History

South Korea
- Name: Chungbuk ; (충북);
- Namesake: Chungbuk
- Builder: STX
- Launched: 23 October 2014
- Commissioned: 26 January 2016
- Identification: Pennant number: FFG-816
- Status: Active

General characteristics
- Class & type: Incheon-class frigate
- Displacement: 2,300 tonnes (2,264 long tons) light; 3,251 tonnes (3,200 long tons) full load;
- Length: 114 m (374 ft)
- Beam: 14 m (46 ft)
- Draft: 4 m (13 ft)
- Propulsion: CODOG; 2 × MTU 12V 1163 TB83 diesel engine; 2 × GE LM2500 gas turbine;
- Speed: 30 knots (56 km/h; 35 mph) (max); 18 knots (33 km/h; 21 mph) (cruising);
- Range: 4,500 nautical miles (8,000 km)
- Complement: 140
- Sensors & processing systems: SPS-550K air search 3D radar; SPG-540K fire control radar; SQS-240K hull-mounted sonar; SAQ-540K EOTS; Naval Shield Integrated Combat Management System;
- Electronic warfare & decoys: LIG Nex1 SLQ-200(V)K Sonata electronic warfare suite; SLQ-261K torpedo acoustic counter measures; KDAGAIE Mk 2 decoy launchers;
- Armament: 1 × 5 inch (127 mm)/L62 caliber Mk 45 Mod 4 naval gun; 1 × 20 mm Phalanx CIWS; 2 × triple torpedo tubes for K745 Blue Shark torpedo; 1 × RAM Block 1 CIWS; 8 × SSM-700K Haeseong Anti-ship Missile in quad configuration; 8 × Haeryong Tactical Land Attack Missile in quad configuration;
- Aircraft carried: Super Lynx or AW159 helicopter
- Aviation facilities: Flight deck and enclosed hangar for one medium-lift helicopter

= ROKS Chungbuk (FFG-816) =

Incheon-class frigate

ROKS Chungbuk (FFG-816) is the fifth ship of the Incheon-class frigate in the Republic of Korea Navy. She is named after the province, Chungbuk.

== Development ==

In the early 1990s, the Korean government plan for the construction of next generation coastal ships named Frigate 2000 was scrapped due to the 1997 Asian financial crisis. But the decommissioning of the destroyers and the aging fleet of Ulsan-class frigates, the plan was revived as the Future Frigate eXperimental, also known as FFX in the early 2000s.
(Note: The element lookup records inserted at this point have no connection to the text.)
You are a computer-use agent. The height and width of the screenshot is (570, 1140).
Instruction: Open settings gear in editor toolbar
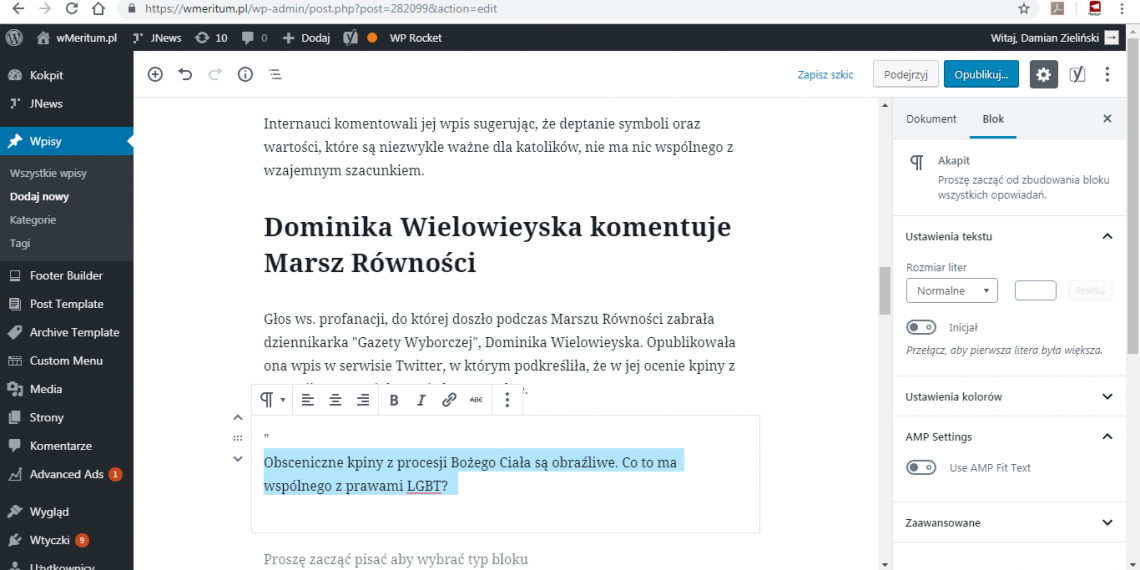tap(1043, 74)
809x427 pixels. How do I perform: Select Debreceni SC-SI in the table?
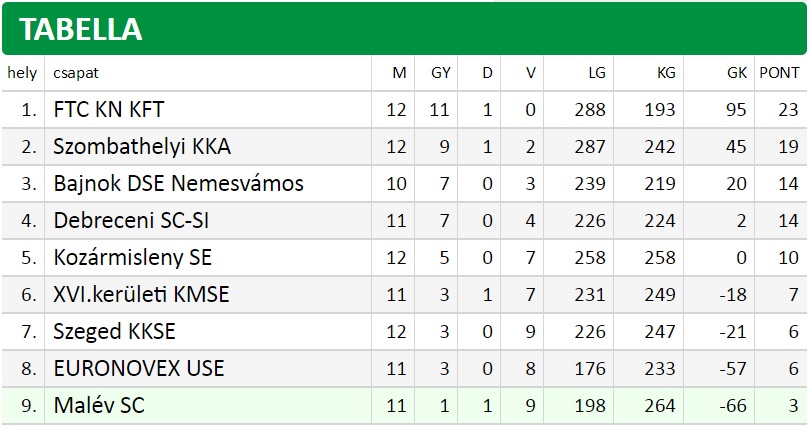click(131, 221)
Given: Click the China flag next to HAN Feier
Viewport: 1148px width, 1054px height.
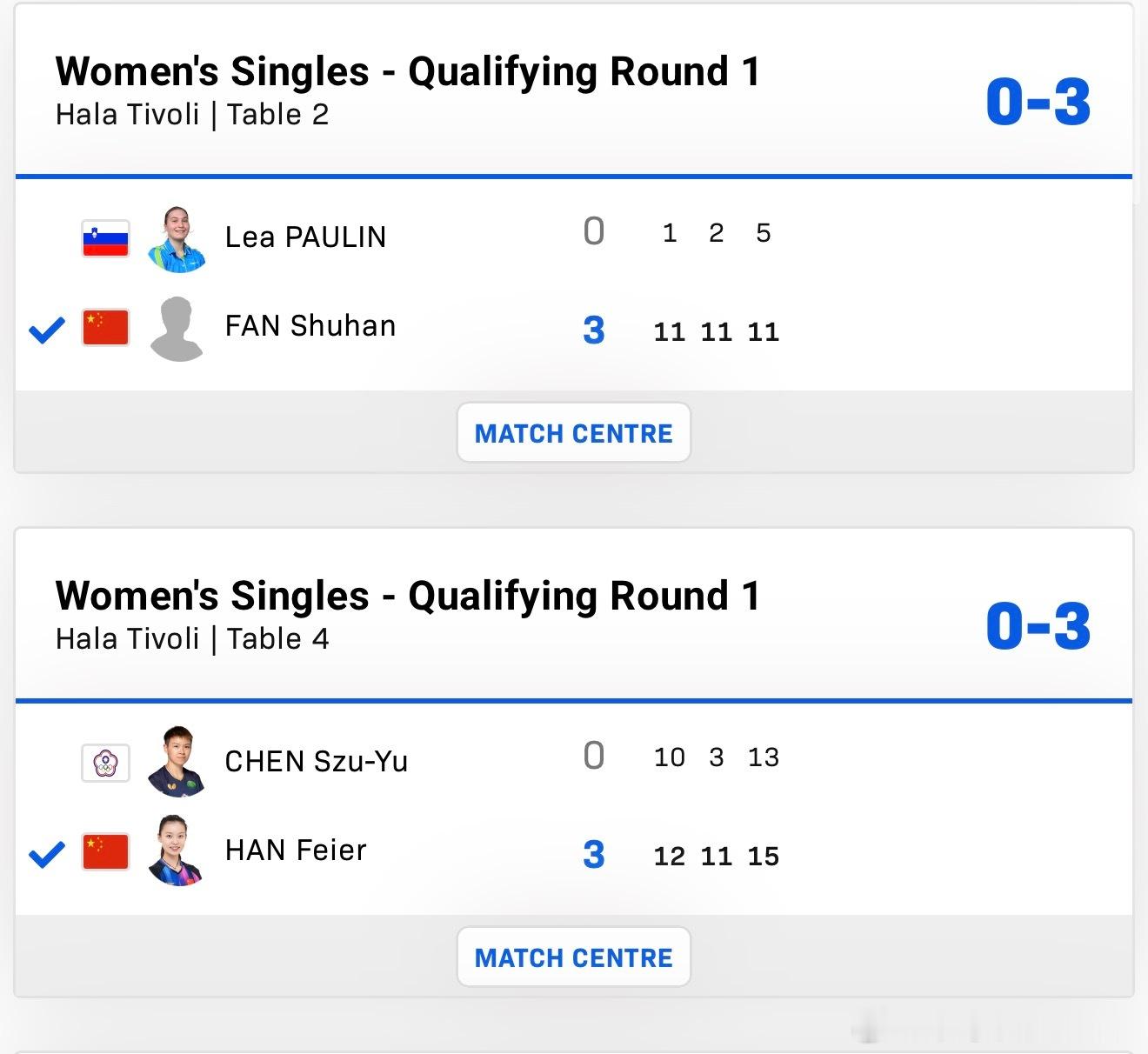Looking at the screenshot, I should 105,852.
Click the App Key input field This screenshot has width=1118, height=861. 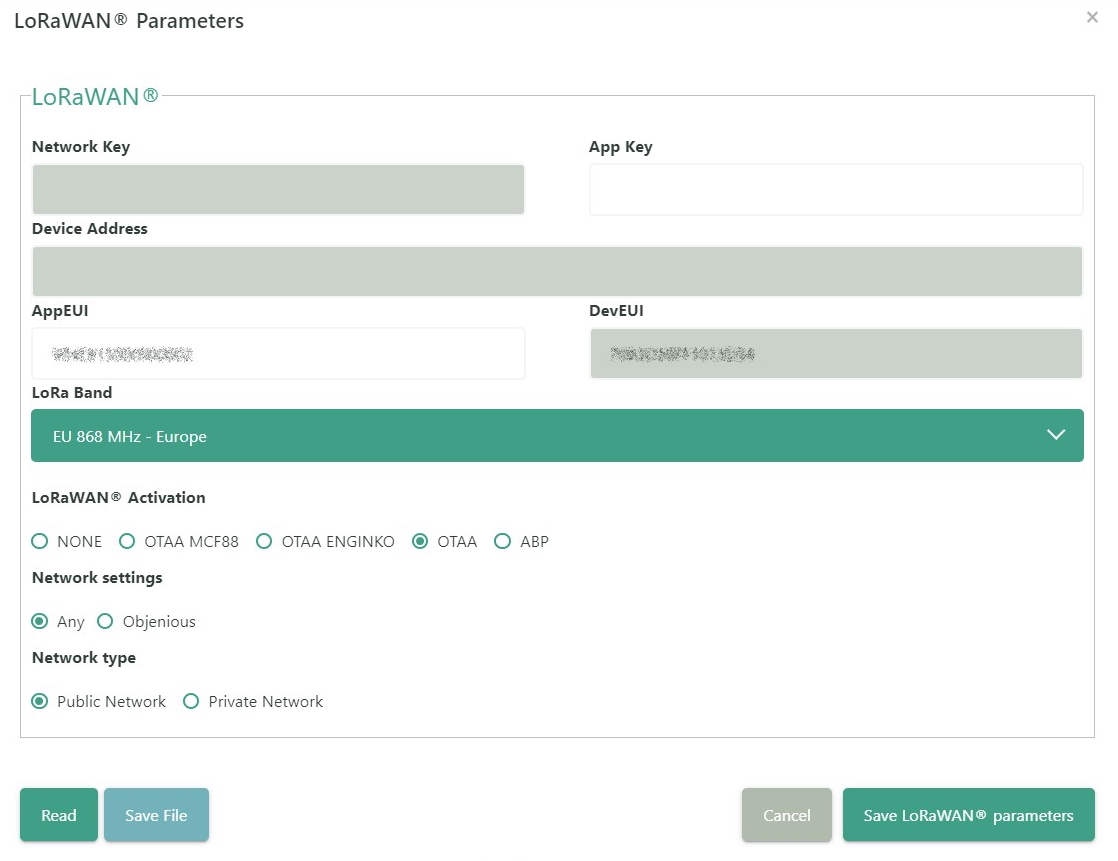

The Republic of Korea Navy initially wanted twenty-four 3000 ton frigates to replace the Ulsan, Pohang and -class coastal fleet of 37 ships. It was later decided that six 2700 ton ships will be constructed for the first batch. In 2008, the plan was further downgraded to 2300 tons when president Lee Myung-bak took office, with the number of ships for the first batch down to six. 8 ships are planned for the second batch of FFX with the final goal of 20-22 frigates.

== Construction and career ==
ROKS Gangwon was launched on 12 August 2014 by STX Offshore & Shipbuilding and commissioned in November 2015.

On 21 November 2016, she had an open day visit aboard her for the 75th Anniversary of the Royal New Zealand Navy.